Me llama mucho la atención cómo, en muy diversas
regiones del mundo, de Tierra del Fuego al Africa ecuatorial, el mito narra que
las máscaras fueron inventadas por las mujeres para entretener e instruir a la
tribu, pero más tarde los hombres, conscientes de su poder, se apropiaron de
las máscaras y mataron a las mujeres conocedoras del secreto. Lo dicen
antropólogos de la talla de Martin Gusinde, el padre José Mosé o Michael
Taussig. Por eso me maravilló tanto encontrar en el centro de la isla norte de
Nueva Zelanda a un grupo de mujeres aborígenes que estaba recreando las
máscaras de las diosas desaparecidas del panteón maorí, a quienes Maui, el
mítico héroe mortal, les había arrebato los poderes, condenándolas al olvido:
la resurrección de un saber ancestral al que esas mujeres maoríes estaban
abocadas con toda felicidad.
En el relato surge la imposibilidad de definir a la máscara, de ver cómo se integra a escenarios diferentes o se singulariza en su propia realidad. ¿Cuál de todas te impactó más y por qué?
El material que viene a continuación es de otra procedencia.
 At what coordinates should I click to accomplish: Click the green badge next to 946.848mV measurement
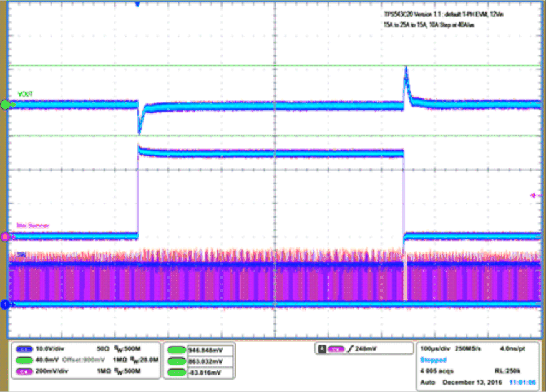click(178, 350)
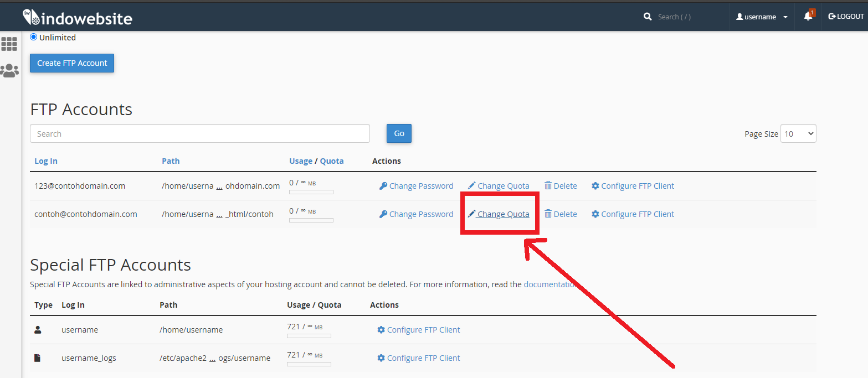Expand the username account menu
Image resolution: width=868 pixels, height=378 pixels.
[762, 17]
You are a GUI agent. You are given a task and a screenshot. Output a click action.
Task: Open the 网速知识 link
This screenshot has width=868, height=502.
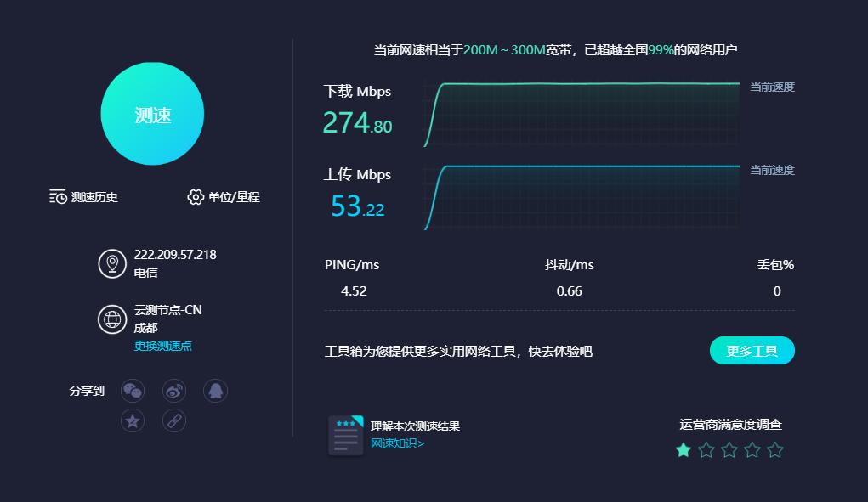[x=395, y=443]
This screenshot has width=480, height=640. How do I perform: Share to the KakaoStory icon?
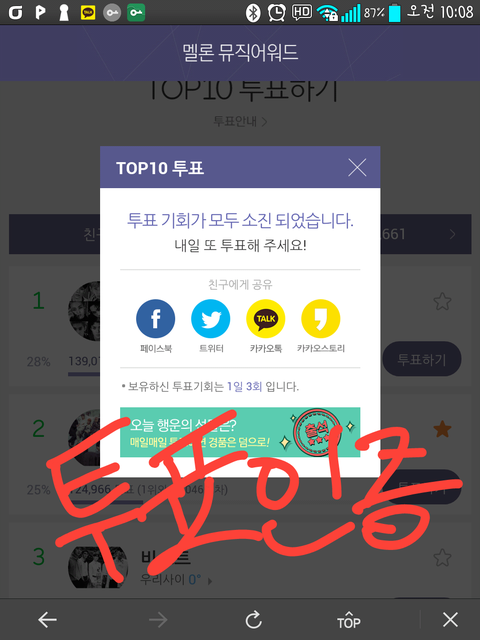(321, 319)
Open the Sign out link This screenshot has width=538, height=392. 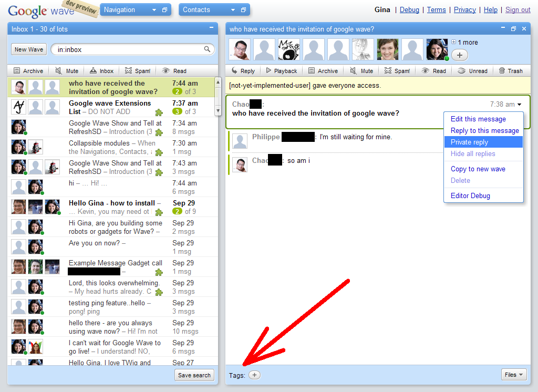(518, 9)
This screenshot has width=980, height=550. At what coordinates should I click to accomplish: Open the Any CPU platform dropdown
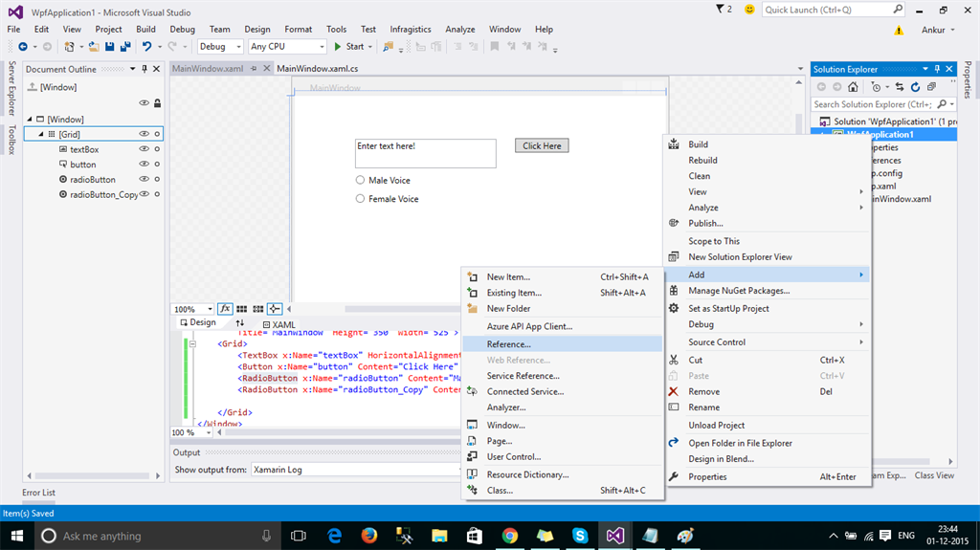(286, 46)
La máscara, por antonomasia, es la ambivalencia
misma. Y la multiplicidad infinita. Al respecto dos zonas son las más cercanas
a mi corazón. México por un lado donde la máscara sigue muy viva en todo su
esplendor y diversidad y Mali. En particular la etnia Dogón de Mali, en el
África subsahariana, porque tienen una noción muy compleja y sabia de todo lo
que la máscara representa, su simbología y su proximidad incuestionable con el
lenguaje humano.
¿Soñás con
máscaras?
Tengo un
sueño recurrente: compro un montón de máscaras y no sé cómo traerlas y subir al
avión con todas, me da miedo perder el avión por el lastre, me aparece esa
palabra. Entonces le pido a gente amiga con la que estoy viajando que las vayan
metiendo en valijas o bolsos de mano para no tener problemas con la aduana. En
los aeropuertos me suelen pasar cosas muy divertidas porque traigo máscaras en
la mano y, a veces, en países como Colombia, quienes controlan se terminan
probando las máscaras.
Si bien en el libro decís que, en rigor, no sos
una coleccionista porque tu pasión no es inmoderada, ¿pensás cerrar en algún
momento la persiana a las máscaras?
Sólo
cuando me quede sin espacio físico donde colgarlas: yo pensé que después de
escribir un libro así no iba a querer ver otra máscara en mi vida, y sin
embargo, seguí buscando. De hecho, después de escribirlo conseguí en el norte
de Laos una máscara hermosa que abre la boca. Lo curioso es que, aun cuando no
las busco, las máscaras vienen a mí: en ese mismo viaje que hice el verano
pasado, ya con el libro escrito, apenas llegué a Vietnam sentí que tenía que
resignarme, que ahí no iba a ver máscaras, aunque hay muchos títeres de agua. Y
de repente, cuando estaba caminando por Hanoi, una ciudad que detestaba, veo en
un kiosco una máscara, tipo careta, pero muy especial, y le pregunto al
vendedor: "¿Esto es de acá?". "Sí, del festival del otoño", me responde. No
quiero que la colección tenga fin porque es un hilo con la vida, con el
disfrute, con la comprensión de otras culturas y de otras dimensiones.